Still, the industry is careful to deplore the risk to patient health and trust in medicines posed by the trade in counterfeit drugs, rather than the loss of profits, but the reputation it is keen to protect has been under fire from within for some time. A string of product recalls, such as Pfizer’s recent recall of 14 lots of its birth control pill due to inaccurate packaging which may result in unplanned pregnancies, are giving the public little reason to trust the big pharmaceutical companies.

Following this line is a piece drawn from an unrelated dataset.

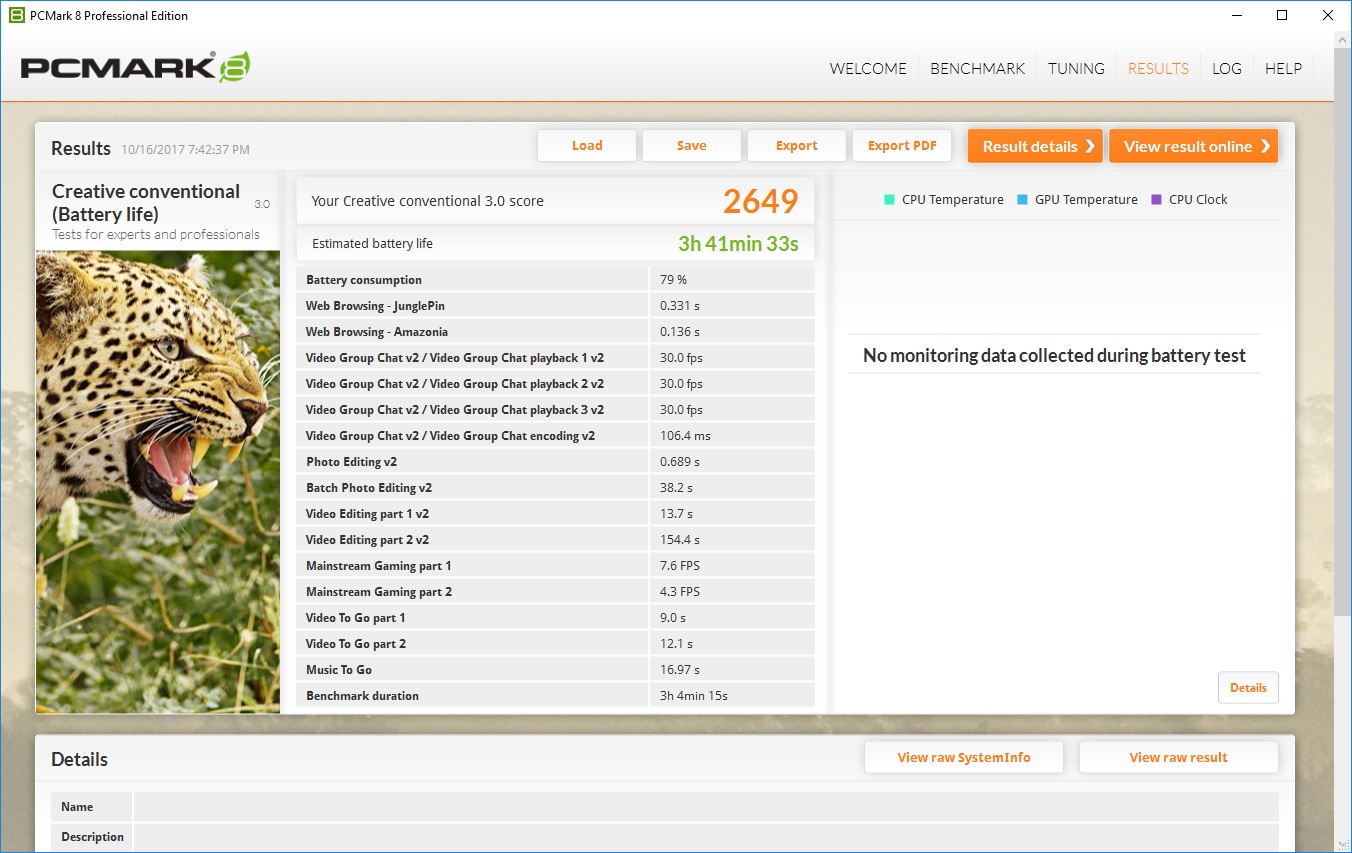Click the Export button
1352x853 pixels.
pos(796,146)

Sometimes the industry’s own manufacturing gaffes make the counterfeiters look attractive. Johnson & Johnson, maker of well-known over-the-counter drugs like Mylanta, Imodium and Tylenol, had not one, but two manufacturing facilities in the US fail FDA inspections in 2010. Then in March 2012 the FDA closed a third plant in Fort Washington, Pennsylvania until Johnson & Johnson can show improvements in its manufacturing procedures. The net effect of a spate of this type of publicity is revealed in a number of recent surveys which show the reputation of the pharmaceuticals industry ranks as low as the tobacco and oil industries with the public.
For investors grown used to a solid stream of dividends from a reliably profitable industry, the outlook may be a bitter pill to swallow.